Facebook "isn't going to go away" and the Defence Force must learn how to deal with it, according to Department of Defence chief information officer Greg Farr.
Greg Farr(Credit: Ben Grubb/ZDNet Australia)
"This isn't going to go away ... [Social networks] have real opportunities for us in a large and distributed workforce, but it's going to require an organisational change and cultural change, and we also need to look at potential implications for them within the defence environment," Farr said at a Committee for Economic Development Australia CIO series lunch in Sydney yesterday.

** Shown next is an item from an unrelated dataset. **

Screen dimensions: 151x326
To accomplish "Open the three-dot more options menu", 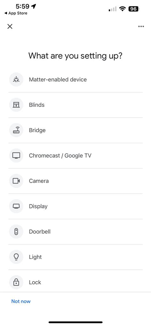I will click(141, 26).
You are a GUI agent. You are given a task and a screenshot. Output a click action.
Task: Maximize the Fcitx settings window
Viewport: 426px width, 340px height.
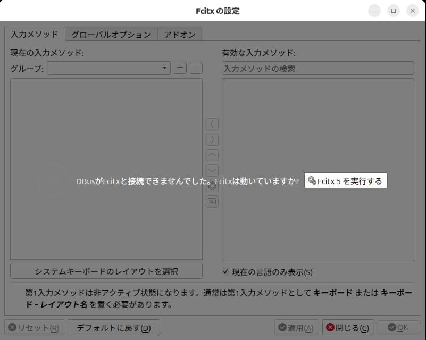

Farr highlighted the recent case of an Israeli solider revealing details of a planned raid through a Facebook status update as an example of why the use of social media had raised privacy concerns in the Defence Department, but he said that Chief of Army Ken Gillespie "is an activist" for social media and had been pushing for greater uptake of social-networking tools to communicate with soldiers who are used to using them in their daily lives.
"He wants to [communicate] in a way that his troops can identify, in a way they actually prefer," he said. "He doesn't want to go through intermediaries, he wants to talk to his soldiers directly."
"He has a Facebook site, he has Twitter and he has put in place structures within the army that are able to manage this sort of capability."
Farr said Defence needed to take a different approach to explaining the implications of revealing information on Facebook, telling the troops how it could affect their mates in the army.
"We need to be much better at explaining the implications of it," he said. "Just saying 'you can't do that because it's against the rules' is probably not going to wash".
Farr said Defence needed to learn to take risk judgements on social networking and not be afraid to be open to criticism if something goes wrong.
"If something goes wrong it's going to take a lot of courage from senior manager such as me and others to say 'well shit happens, quite frankly, let's get over it and move on'."
"I don't think there's any way we're going to give 80,000 soldiers access to Facebook where we can actually check every line they put in there."
While the public face of defence is moving to social media, internally, the department has not moved to social networking, instead opting for more traditional methods of communication such as email.
Defence's app development
Farr said the United States Army mobile device application competition "Apps for Army" was a reminder that the software development process within the Australian army needs to become cheaper and shorter than the three-year turn around time currently in place.
"What the US Army is doing has given us a wake-up call that a lot of these things can be done more quickly and cheaply," he said.
While nothing is planned in the immediate future, Farr used BulletFlight, a military ballistics calculator app that sells in the iTunes store for $36.99, as an example of the type of app that would be suitable for the Defence Force. Defence's chief technology officer Matt Yannopoilos had previously revealed that enemies in Afghanistan were also using iPhone apps to fight Australian forces.
In an interview with ZDNet Australia after the conference, Farr noted that BlackBerry devices were currently approved for use at a restricted level within Defence but iPhones were not allowed. According to Farr, Apple would have to apply with Defence Signals Directorate to get security accreditation before Defence employees could use the iPhone within the department.
Farr also revealed that as part of the $1.2 billion to be spent over the next decade to revamp IT systems, Defence is currently in negotiations with potential suppliers for a new purpose-built tier 3 datacentre to replace the datacentres in Melbourne and Canberra, but said that no deal had yet been agreed upon.